== 本文 ==

<東日本大震災復興支援試合:日本代表9-2台湾代表>◇10日◇東京ドーム

 侍ジャパンのエースが、震災復興への思いを胸に力投した。田中将大投手(23=楽天)が、台湾戦(東京ドーム)に先発。初回、潘武雄に1発を浴び「悔しい」と唇をかんだ。今日11日で東日本大震災から1年になる。忘れられない日。決して忘れてはならない日。完全投球とはいかなかったが、エースナンバー「18」を背に、被災地へ、日本中へ全力投球を届けた。スタンドに被災者3785人を招待して行われた試合は9-2で日本代表が快勝し、今年から常設された侍ジャパンの初陣を飾った。

 1球1球に思いを込め、田中は投げた。投球練習から威力のある直球。投げるたびに球場は「オォー」とどよめいた。歯を食いしばり、腕を振った35球。2番の潘に本塁打を浴びたが、最後の打者との対戦で最速147キロをマーク。気持ちを切らさなかった。「今日の試合の意味を自分なりに考えて登板しましたが、本当に情けないです。力を出すことができなかった」と唇をかんだが、最後まで全力投球でファンを魅了した。

===
== データ一覧 ==

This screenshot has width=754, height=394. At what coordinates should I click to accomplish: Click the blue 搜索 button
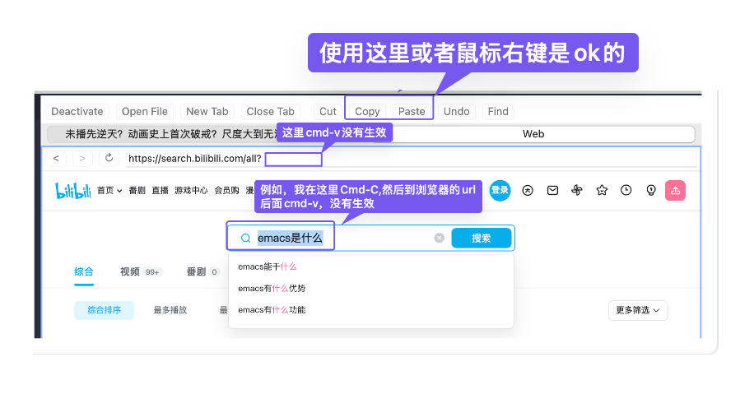click(x=482, y=238)
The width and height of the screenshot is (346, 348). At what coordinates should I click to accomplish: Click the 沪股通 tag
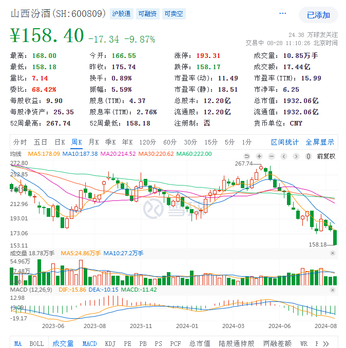click(x=121, y=14)
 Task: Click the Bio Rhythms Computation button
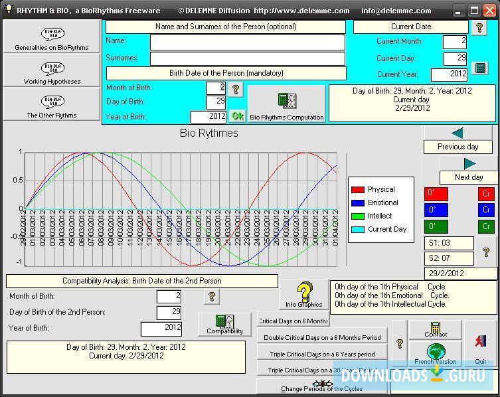point(287,105)
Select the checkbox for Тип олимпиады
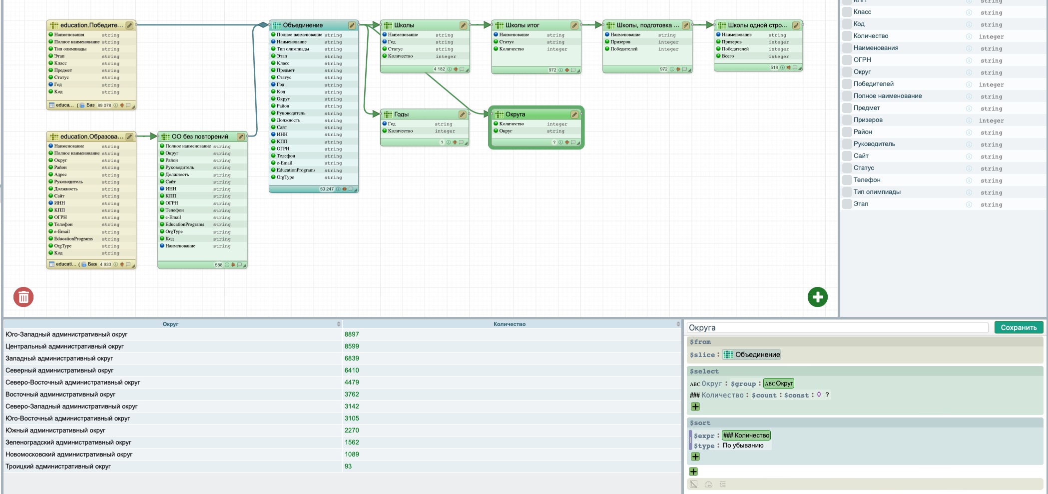The image size is (1048, 494). click(847, 192)
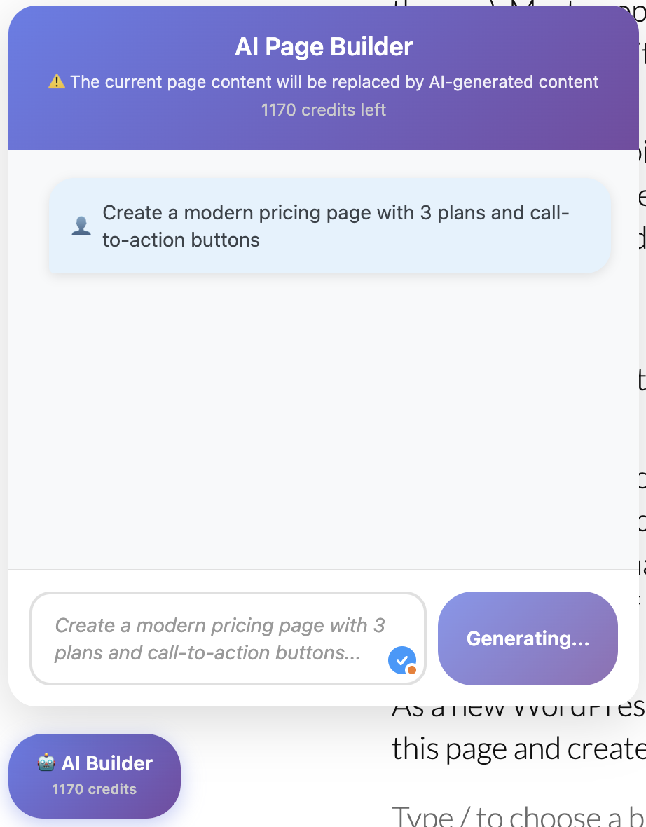646x827 pixels.
Task: Click inside the prompt input field
Action: pyautogui.click(x=210, y=638)

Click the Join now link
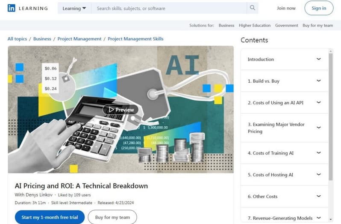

===

設問内容:
1. 本文のうち、「侍ジャパンのエースが、震災復」で始まり「全力投球でファンを魅了した。」まで続く部分を、一字一句そのまま書き写してください。
2. 本文中でかぎかっこ「」に囲まれている語句は何ですか。すべて挙げてください。
3. 本文によると、試合のスタンドに招待された被災者は何人ですか。

想定解答:
1.
侍ジャパンのエースが、震災復興への思いを胸に力投した。田中将大投手(23=楽天)が、台湾戦(東京ドーム)に先発。初回、潘武雄に1発を浴び「悔しい」と唇をかんだ。今日11日で東日本大震災から1年になる。忘れられない日。決して忘れてはならない日。完全投球とはいかなかったが、エースナンバー「18」を背に、被災地へ、日本中へ全力投球を届けた。スタンドに被災者3785人を招待して行われた試合は9-2で日本代表が快勝し、今年から常設された侍ジャパンの初陣を飾った。

 1球1球に思いを込め、田中は投げた。投球練習から威力のある直球。投げるたびに球場は「オォー」とどよめいた。歯を食いしばり、腕を振った35球。2番の潘に本塁打を浴びたが、最後の打者との対戦で最速147キロをマーク。気持ちを切らさなかった。「今日の試合の意味を自分なりに考えて登板しましたが、本当に情けないです。力を出すことができなかった」と唇をかんだが、最後まで全力投球でファンを魅了した。

2.
・悔しい
・18
・オォー
・今日の試合の意味を自分なりに考えて登板しましたが、本当に情けないです。力を出すことができなかった

3. 3785人